Better prospect for PH amid Umno-Bersatu split

If PH is able to win the swing seats, that could lead to its victory in the national poll


THE opposition pact may have a better prospect in the next general election as a result of the current rift between Umno and Parti Pribumi Bersatu Malaysia, DAP leader Liew Chin Tong (picture) said.

The Johor DAP chairman told The Malaysian Reserve that as votes would be split between the two parties, Pakatan Harapan (PH) will have to find a formula to leverage the situation to have a convincing win.

“The break-up will give us the advantage, but more importantly is how we convince voters that we should be back to govern. We have not found a formula yet, but this should be our focus,” Liew said.

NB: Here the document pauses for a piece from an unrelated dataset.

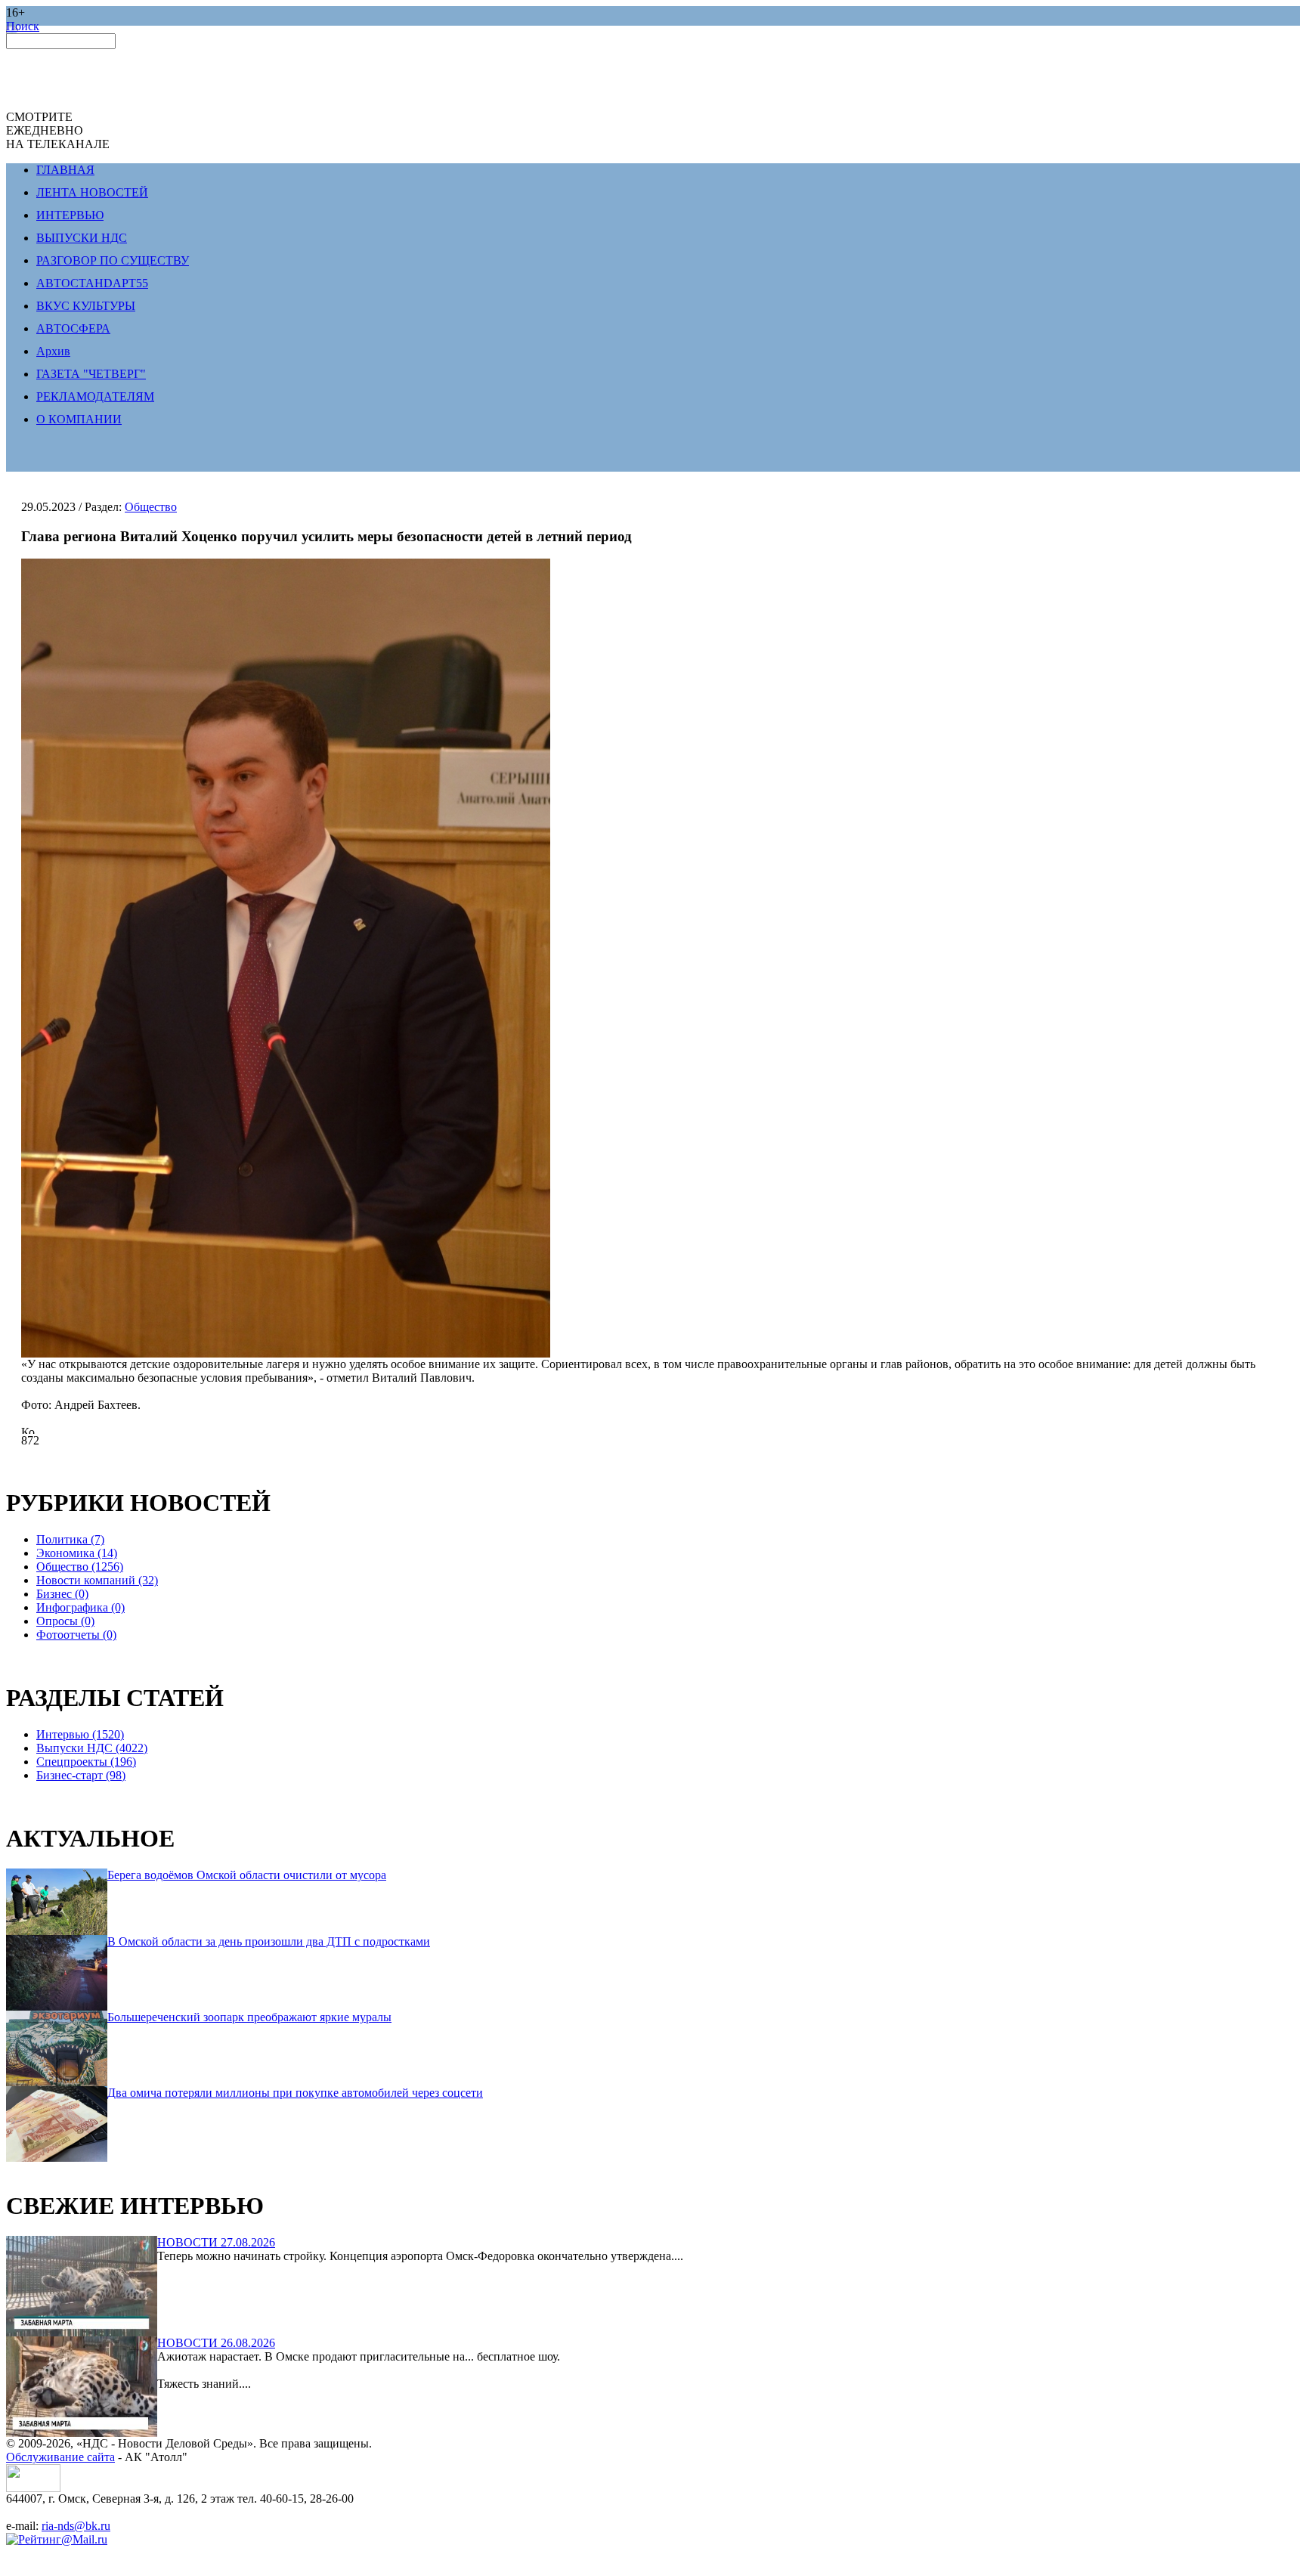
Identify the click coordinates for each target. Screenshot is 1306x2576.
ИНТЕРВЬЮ (70, 215)
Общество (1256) (79, 1566)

Umno leaders recently announced that the party will contest under the Barisan Nasional (BN) banner in the 15th General Election (GE15), after having reiterated the stance to break its ties with Bersatu in the recent general assembly.

In response, Bersatu and its Perikatan Nasional (PN) partner, Pas, said that they will face GE15 together and reject any possible political cooperation post the polls. Bersatu secretary general Datuk Seri Hamzah Zainuddin said in a statement yesterday that the party continues to strengthen cooperation among PN members, including Pas, Parti Solidariti Tanah Airku, Sabah Progressive Party and Gerakan.

Commenting on PH’s prospects, Liew said the coalition is expected to “most likely retain up to 65 seats” in the peninsula.

“This is my estimate and we accept that Umno also has its own base seats,” he explained.

Liew said most importantly now is if PH is able to win the swing seats, that could lead to its victory in the national poll.

He said there are more than 30 swing seats across the peninsula that will be up for grabs and those are mostly the Malay-majority and mixed semi-urban seats.

Liew said while the current situation seems to provide an opportunity for PH, it will take more effort for the pact to reorganise better in GE15.

“We hope we can get everyone to work together and have some form of a united Opposition, a grand coalition, as I have said it, with parties and people who have the same aspirations.

“We may not like each other personally, but we have to make things work for the nation. Personally, for me, we need to move away from one-party state thinking such as having a presidential PM (prime minister),” he said.

Liew also expressed his hopes that PH’s component party, PKR would share the same view.

“I hope PKR also shares this view about moving away from the conception of the presidential PM and the idea of a one-party state. It’s good for PKR to lead a new type of coalition to make things work,” he added.

Liew said this needs to be accepted as the current political scenario shows there will no longer be a dominant party to rule others.

“Unlike in the 80s during Tun’s (Dr Mahathir Mohamad) time, where Umno had a two-thirds majority, yes, maybe having a presidential PM worked.

“Today, no one has full control or the number to be hegemonic PM, so what should we do? We need to have a genuine coalition structure and accept a concept of an equal partnership PM,” he said.